Lecture : Les Particules élémentaires, de Michel Houellebecq

Le seul adjectif qui convient au sentiment que j'éprouve après avoir lu cet ouvrage est : intéressant. Pourtant c'est un mot creux, vaguement prétentieux, plutôt froid ; mais la froideur, justement, c'est sûrement le thème principal du roman. Voici un passage :
"On considèr(e) le plus souvent la philosophie comme dénuée de toute importance pratique, voire d'objet. En réalité, la vision du monde la plus couramment adoptée, à un moment donné, par les membres d'une société détermine son économie, sa politique et ses moeurs. Les mutations métaphysiques _ c'est-à-dire les transformations radicales et globales de la vision du monde adoptée par le plus grand nombre _ sont rares dans l'histoire de l'humanité. Par exemple, on peut citer l'apparition du christianisme. (...) on ne peut pas dire que les mutations métaphysiques s'attaquent aux sociétés affaiblies, déjà sur le déclin. Lorsque le christianisme apparut, l'Empire romain était au faîte de sa puissance (...) Lorsque la science moderne apparut, le christianisme médiéval constituait un système complet de compréhension de l'homme et de l'univers; il servait de base de gouvernement des peuples, produisait des connaissances et des oeuvres, décidait de la paix comme de la guerre, organisait la production et la répartition des richesses; rien de tout cela ne devait l'empêcher de s'effondrer".
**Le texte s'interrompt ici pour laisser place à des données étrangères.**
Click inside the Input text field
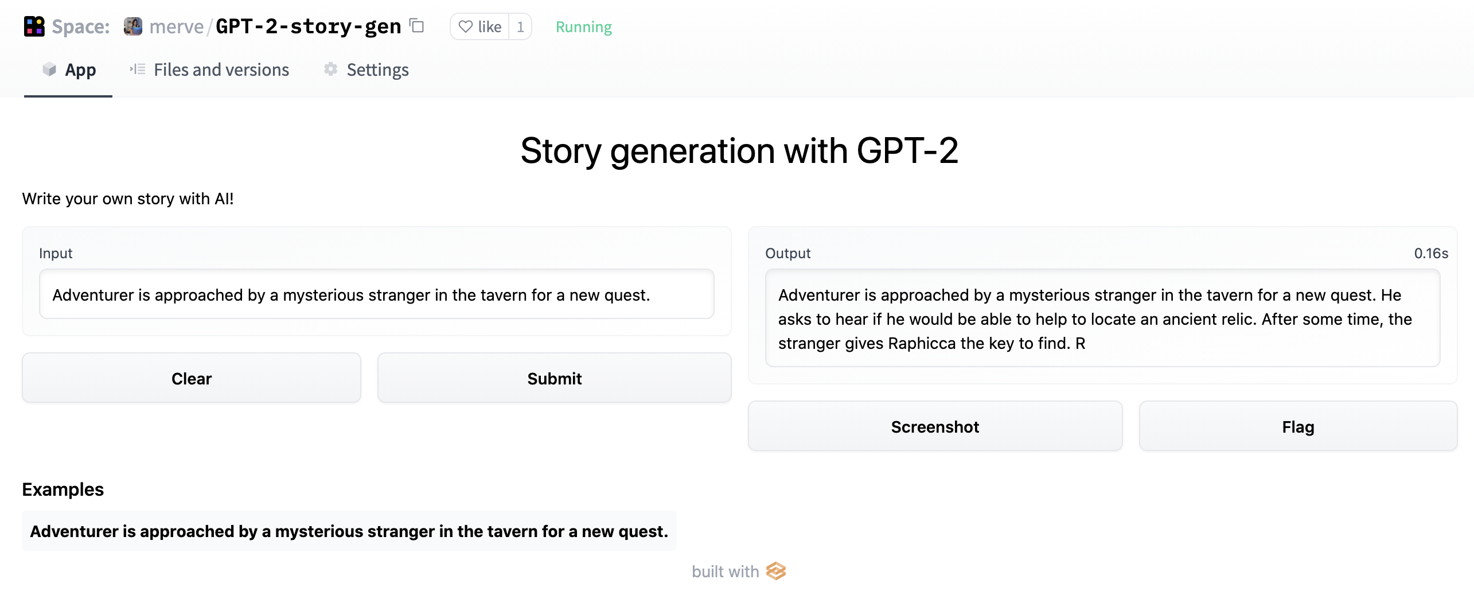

Cet extrait se situe dans le prologue et annonce que le récit va raconter l'émergence d'une troisième mutation métaphysique radicale, celle que nous serions en train de vivre et qui se caractériserait par un individualisme poussé à l'extrême, faisant des êtres humains des êtres froids et malheureux. Le lecteur suit la vie de deux demi-frères, l'un qui devient un grand biologiste et l'autre professeur de lettres. Les sentiments humains, tout au long du roman, sont ramenés à des considérations d'ordre biologique et ce matérialisme serait à la base d'une sorte de déshumanisation de l'humain.
Je ne peux pas dire que j'ai aimé et je ne crois pas que l'on puisse l'aimer, dans la mesure où il traite de la faillite des sentiments et qu'il ne cherche donc à susciter aucun engouement, mais au contraire à faire éprouver la grisaille des relations humaines, la dislocation des valeurs sociales. On peut le trouver dérangeant et réussi.